The lower house of Congress is set to vote on a presidential decree reorganizing the executive branch, which reduced the number of ministries to 20, from 29 previously.
The decree expires on June 3 if Congress does not approve it, which would throw the five-month-old government into crisis, forcing a ministry reshuffle and underscoring how an unruly coalition can hold Bolsonaro’s right-wing agenda hostage. Lawmakers have already proposed changes to the decree.
The president’s struggles to even confirm the format of his cabinet have raised doubts he can rally support for an ambitious pension reform bill – the cornerstone of his economic agenda – now in the hands of a political class he openly insults.
A former army captain and apologist for Brazil’s 1964-85 military dictatorship, Bolsonaro wielded little influence in his three decades in Congress and cast his grassroots campaign as a crusade against the horse trading of Brazil’s “old politics.”
“Bolsonaro despises democracy. We have to isolate his anti-democratic attitude and lack of respect for institutions so this does not paralyze the country,” said lawmaker Marcelo Ramos, chairman of the congressional committee on pension reform.

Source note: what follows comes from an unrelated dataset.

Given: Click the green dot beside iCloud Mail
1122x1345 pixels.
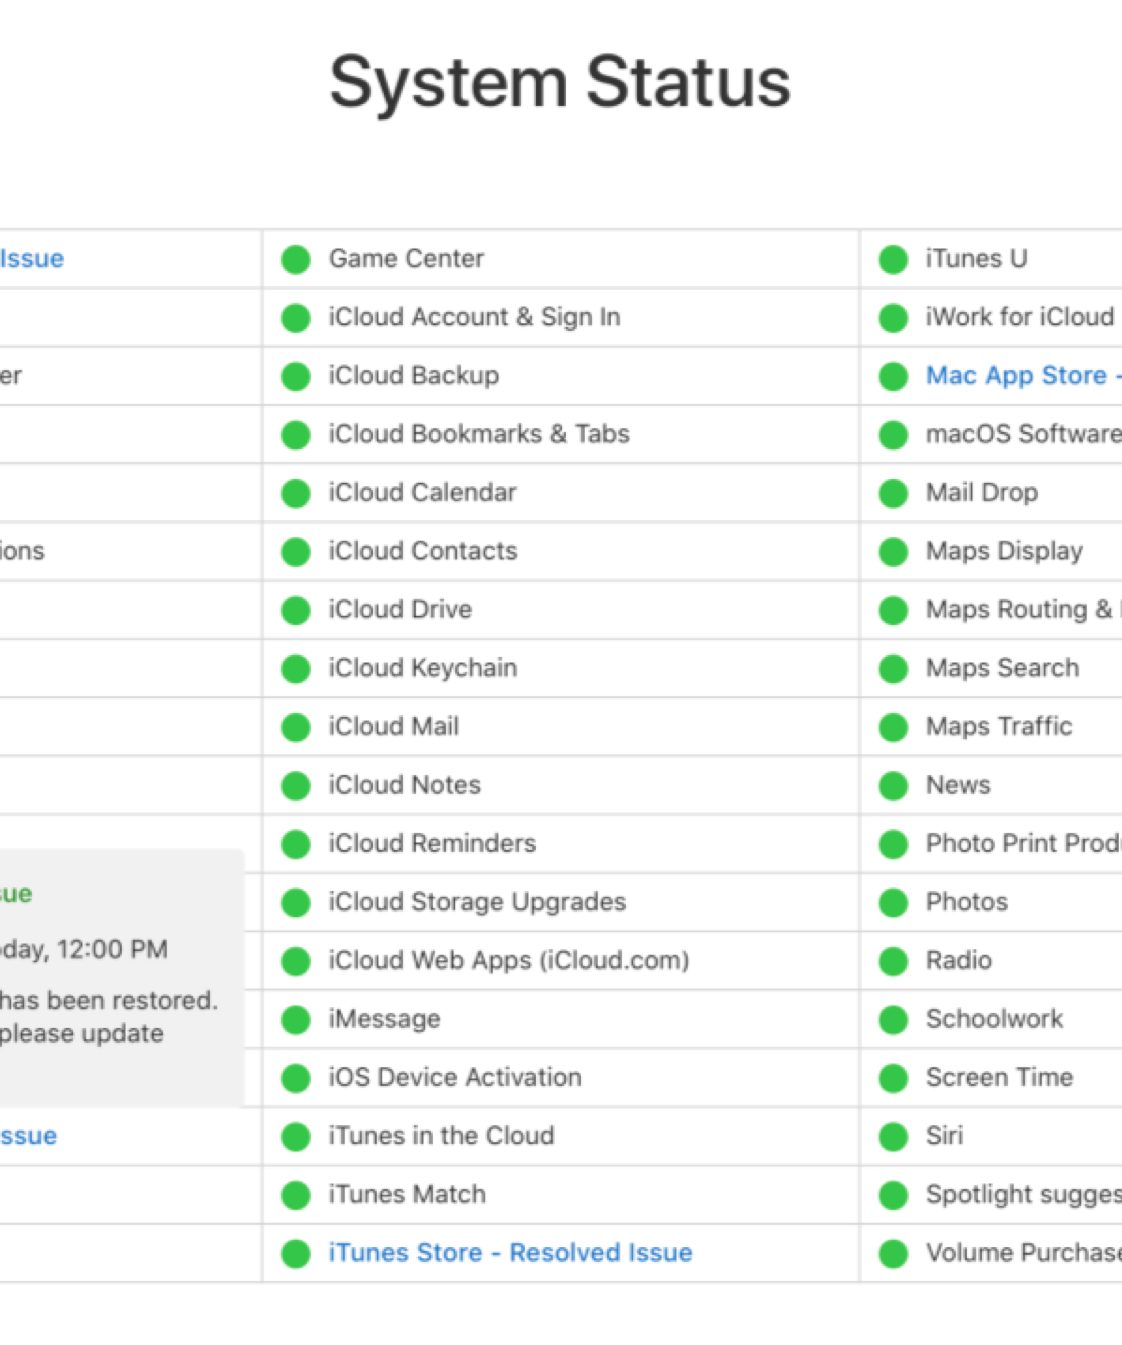Looking at the screenshot, I should click(x=296, y=728).

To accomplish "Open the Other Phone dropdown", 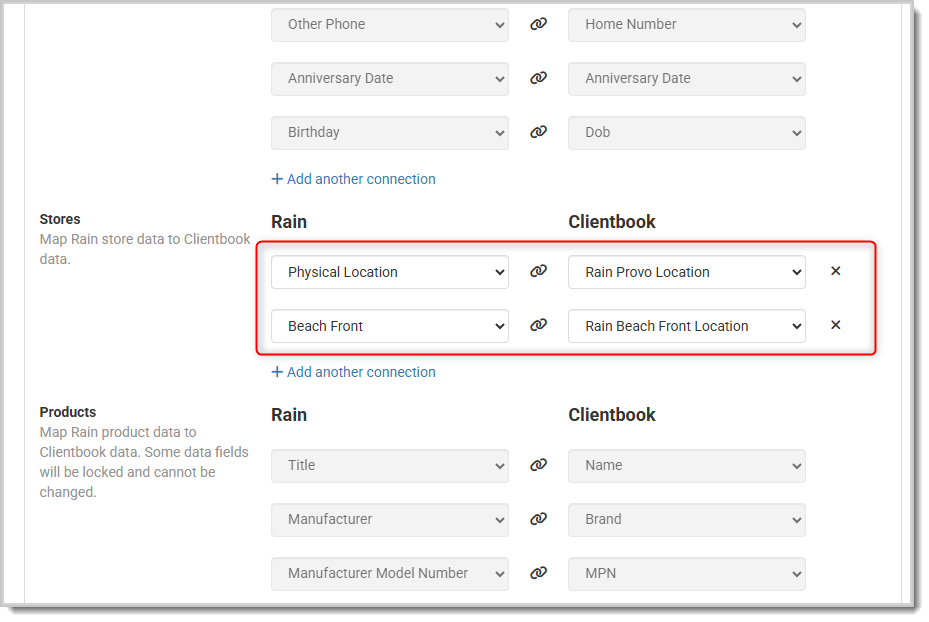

Ramos said the government was unable to build a coalition with the 308 votes needed to pass the pension bill, aimed at saving 1.2 trillion reais ($300 billion) in a decade to restore investor confidence and kick start a sputtering economic recovery. Ramos estimated the bill could muster no more than 200 votes currently.
Labor and Pensions Secretary Rogerio Marinho said on Wednesday that between 250 and 270 lower house lawmakers had spoken favorably about pension reform.
Bolsonaro has said he would rather work with issue-focused caucuses than party leaders and has called on his supporters via social media to pressure lawmakers obstructing his agenda.
He attacked the political class on Monday for being the country’s “big problem” and blamed interest groups for impeding him from governing.
Ramos and Speaker Rodrigo Maia, who broke off talks with the head of Bolsonaro’s coalition in the lower house on Tuesday, have said they plan to move ahead with the legislative agenda with or without the government’s help.